L’odieux personnage avait cessé de sourire. Il flottait en dérive sur son propre fleuve, avec la majesté d’un Dieu. Ayant envoyé, du bout de ses doigts exorables, un tout petit geste miséricordieux, il s’éloigna, plein de sa puissance, la canne sous l’aisselle, les deux mains cléricalement croisées dans l’intérieur de ses manches et le buste jeté en avant, à la remorque de son museau, ayant l’air, parfois, de soubresauter proditoirement, de son lamentable derrière.
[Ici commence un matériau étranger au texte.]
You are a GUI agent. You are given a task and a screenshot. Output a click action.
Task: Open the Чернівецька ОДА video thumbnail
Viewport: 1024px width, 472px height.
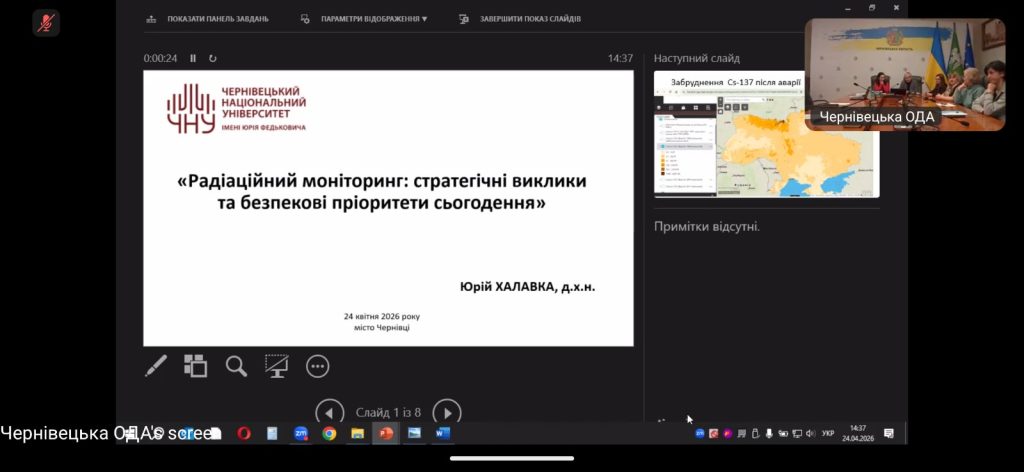point(904,74)
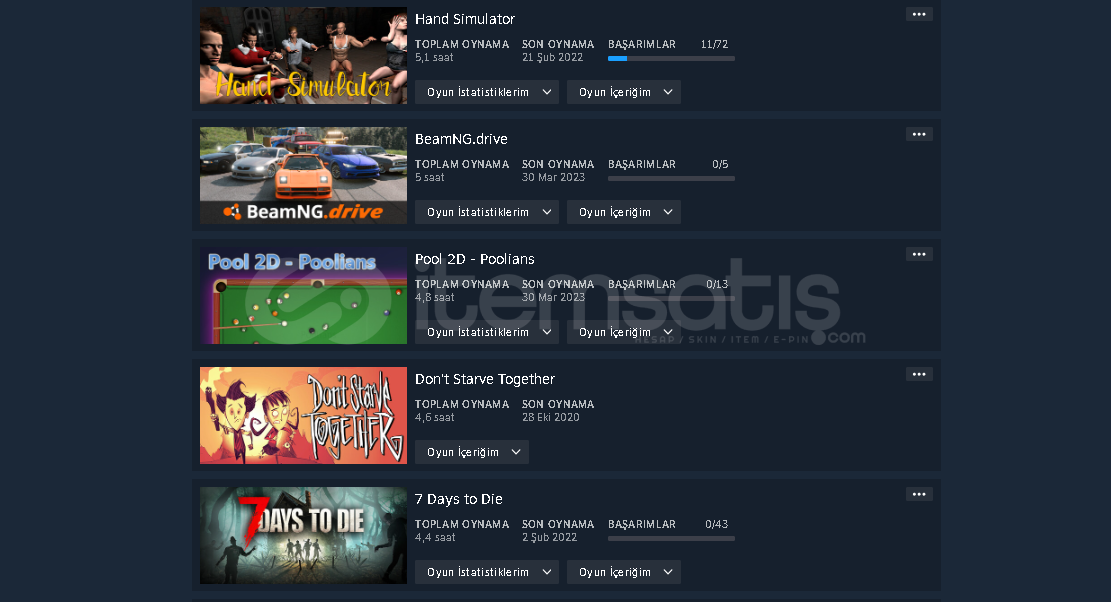Click the Don't Starve Together cover art
This screenshot has height=602, width=1111.
(303, 416)
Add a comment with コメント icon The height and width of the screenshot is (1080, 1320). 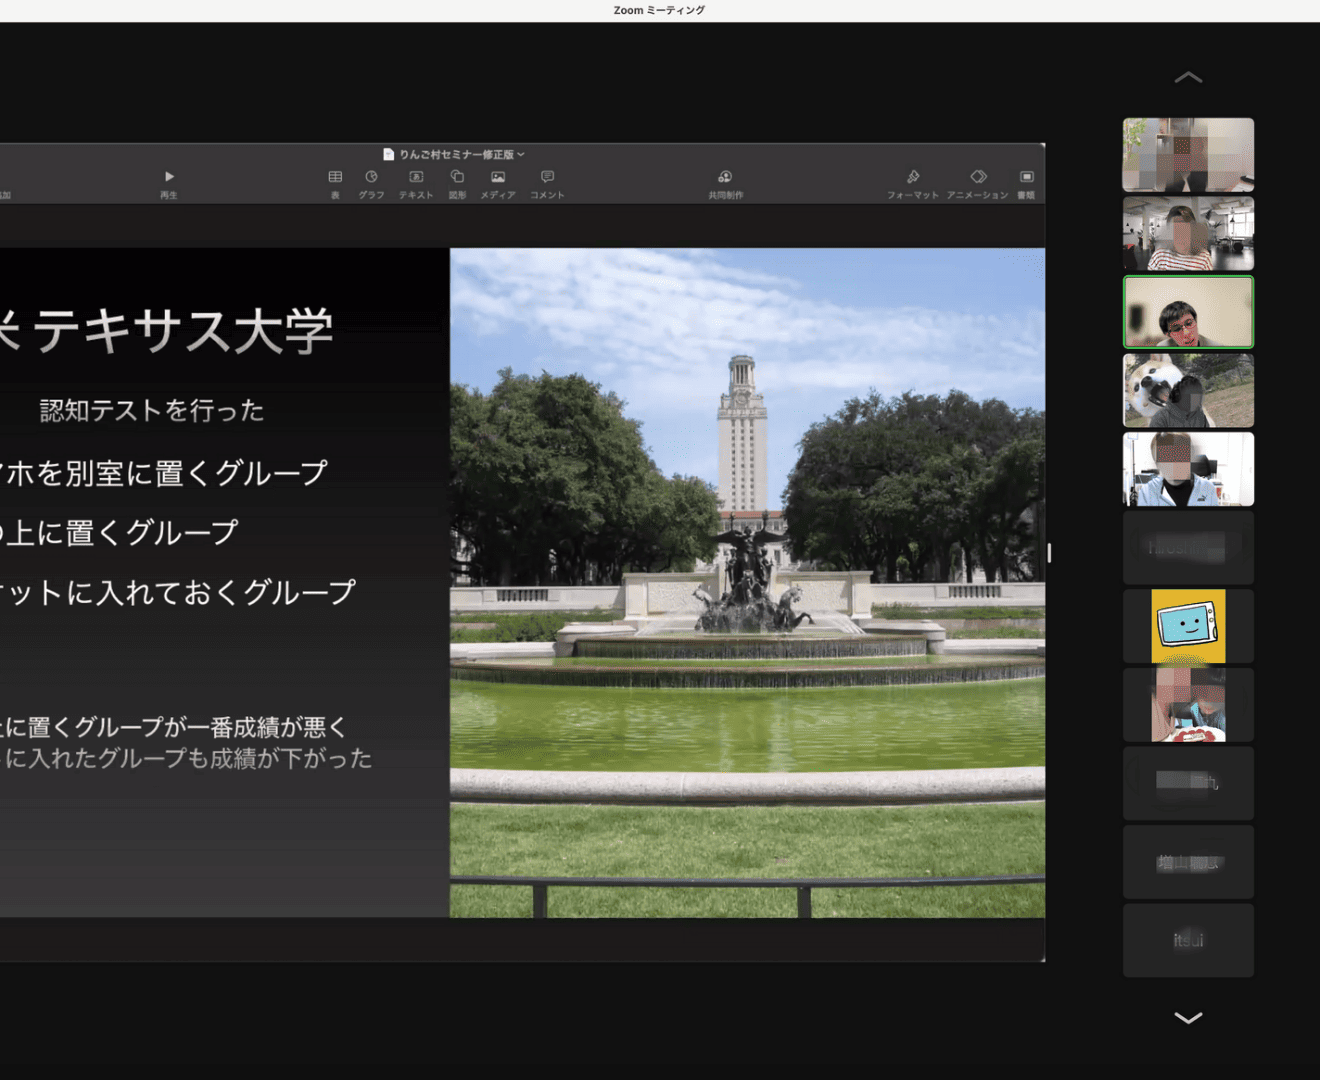pyautogui.click(x=547, y=181)
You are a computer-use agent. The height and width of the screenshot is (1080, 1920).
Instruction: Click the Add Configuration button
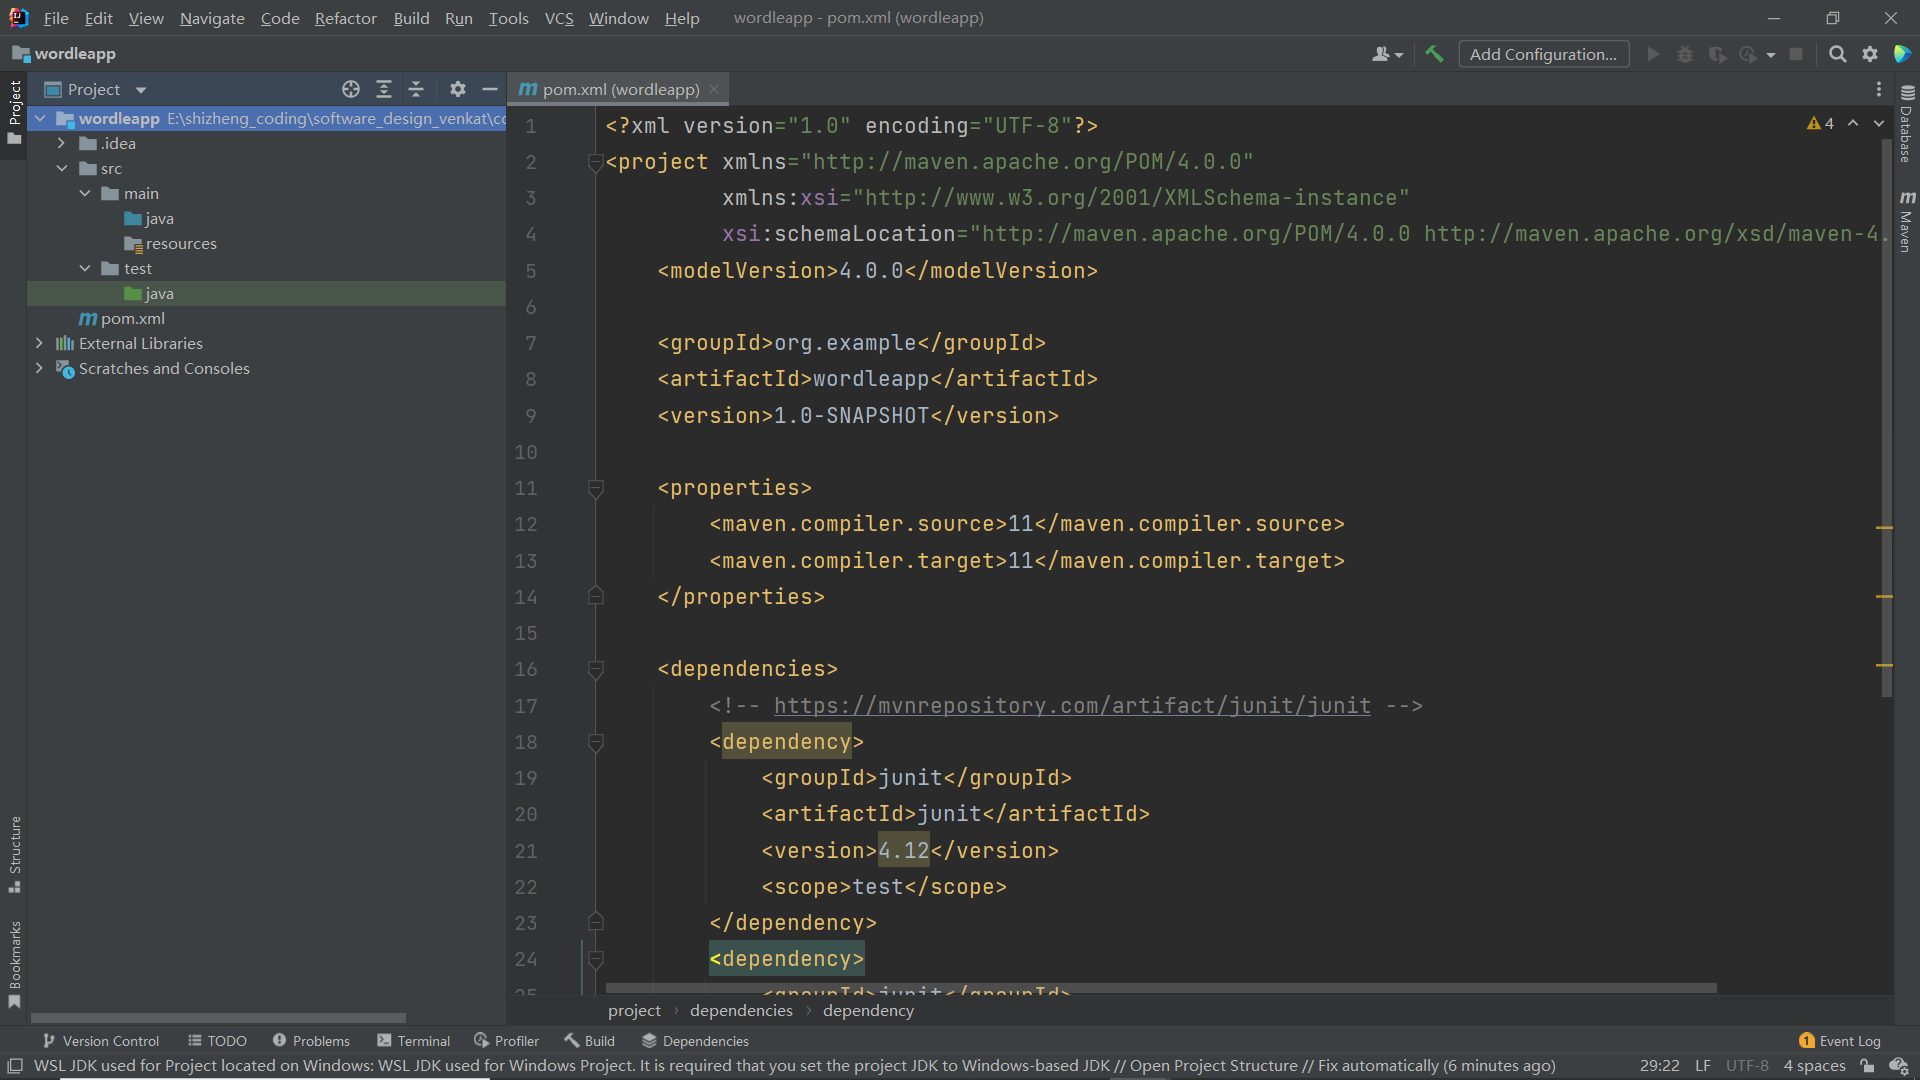click(x=1543, y=54)

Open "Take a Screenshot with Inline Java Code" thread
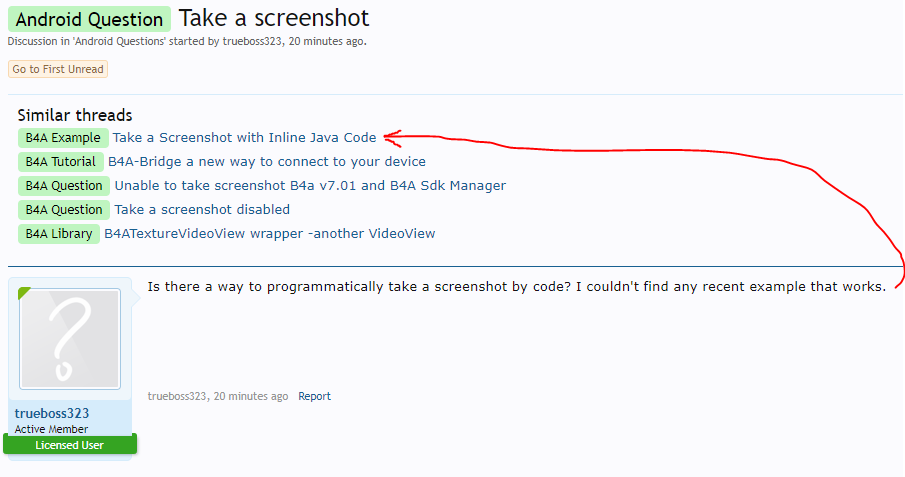point(244,138)
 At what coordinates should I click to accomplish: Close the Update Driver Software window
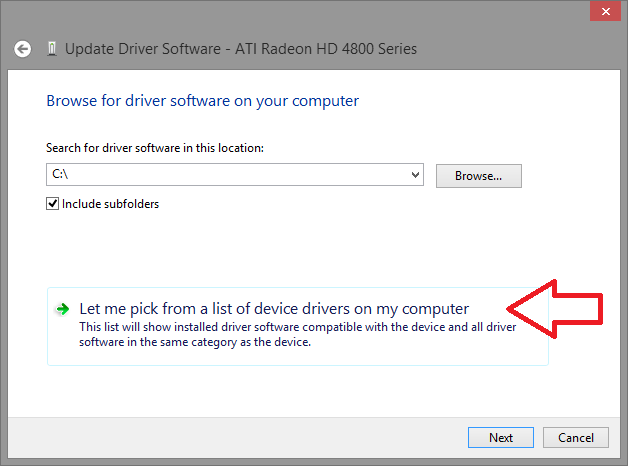coord(605,12)
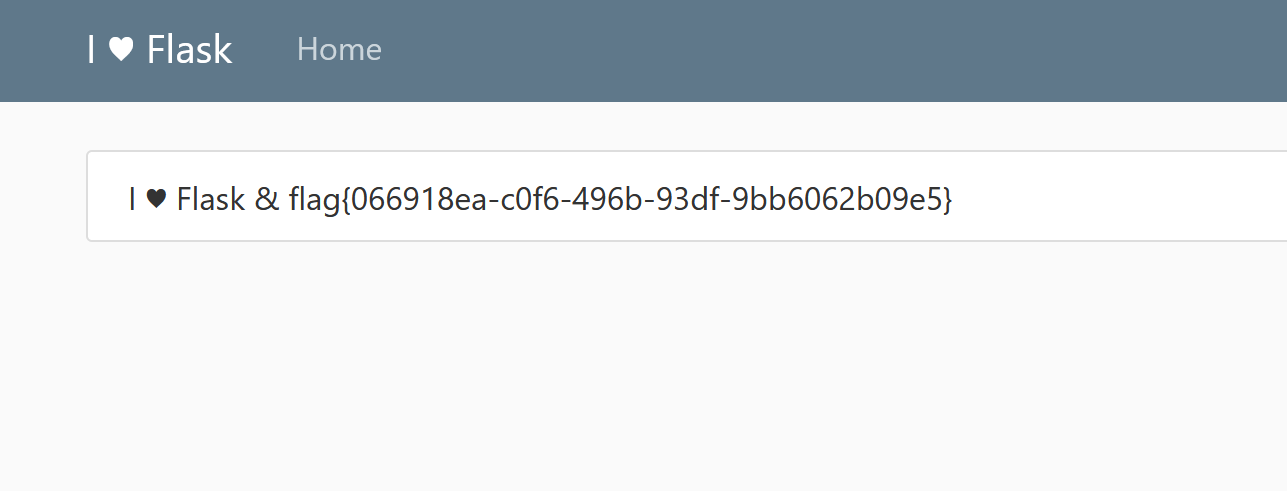This screenshot has width=1287, height=491.
Task: Click empty space inside the white message panel
Action: tap(1120, 197)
—… Dans ce cas, poursuivit en lui-même Leverdier, pour qui cette retraite savante avait été une beauté perdue, Marchenoir pourrait, en un instant, reconquérir la grande publicité. Ne parvînt-il à lancer qu’un tout petit nombre d’articles, il ressaisirait bientôt, par le moyen d’un journal si retentissant, le groupe intellectuel ameuté naguère par ses audaces et que son silence, depuis tant de mois, a dispersé. Puis, quelle revanche contre tous les lâches qui le croient vaincu ! Cette vermine de Lerat doit avoir dit la vérité. Il a les plus basses raisons du monde pour désirer de toutes ses forces qu’un brûlot formidable soit lancé, n’importe de quelle main, sur les cuisines de la presse catholique. Il a même dû travailler fortement Beauvivier dans ce sens et lui faire gober la nécessité d’être l’inventeur de Marchenoir. Properce, d’ailleurs, en sage roublard, s’est soigneusement préservé d’écrire, et s’est contenté de nous décocher cet éclaireur qui pouvait, à toute fortune, encaisser les rentrées de coups de semelles d’une indignation présumable et qui allait, évidemment, rue des Fourneaux, quand je l’ai rencontré.

Leverdier résolut de voir, le jour même, Properce Beauvivier, le poète-romancier sadique, devenu, depuis peu, directeur et rédacteur en chef du Basile. Il le connaissait à peine, mais il voulait, autant que possible, pénétrer son jeu et préparer, avec un extrême soin, la négociation, — Marchenoir ayant plusieurs fois exprimé très haut son mépris pour ce marécagier superbe, lequel devait avoir un fier besoin de pimenter son limon pour s’être déterminé à faire des avances à ce cormoran. Il était à craindre, aussi, qu’on ne tendît l’échelle au désespéré que pour l’induire à se rompre définitivement la barre du cou sur quelque échelon pourri. Sans doute, il eût été fort imprudent de chercher à pressentir cet infâme juif sur la vitale question d’argent. Ses pratiques, à cet égard, devaient ressembler à celles de son prédécesseur, le fameux Magnus Conrart, dont le répugnant suicide fit tant de bruit, et qui frappait d’une énorme redevance de prélibation les émoluments des rédacteurs de passage, qu’il savait crevants de faim et réduits à se contenter d’un salaire quelconque.

Mais, à défaut d’une sécurité budgétaire immédiate, il était absolument indispensable d’assurer, au moins, l’indépendance de l’écrivain, Marchenoir n’étant plus du tout le petit jeune homme trop heureux d’acheter l’insertion de son vocable patronymique dans un grand journal, au prix de n’importe quelle charcutière émasculation de sa pensée.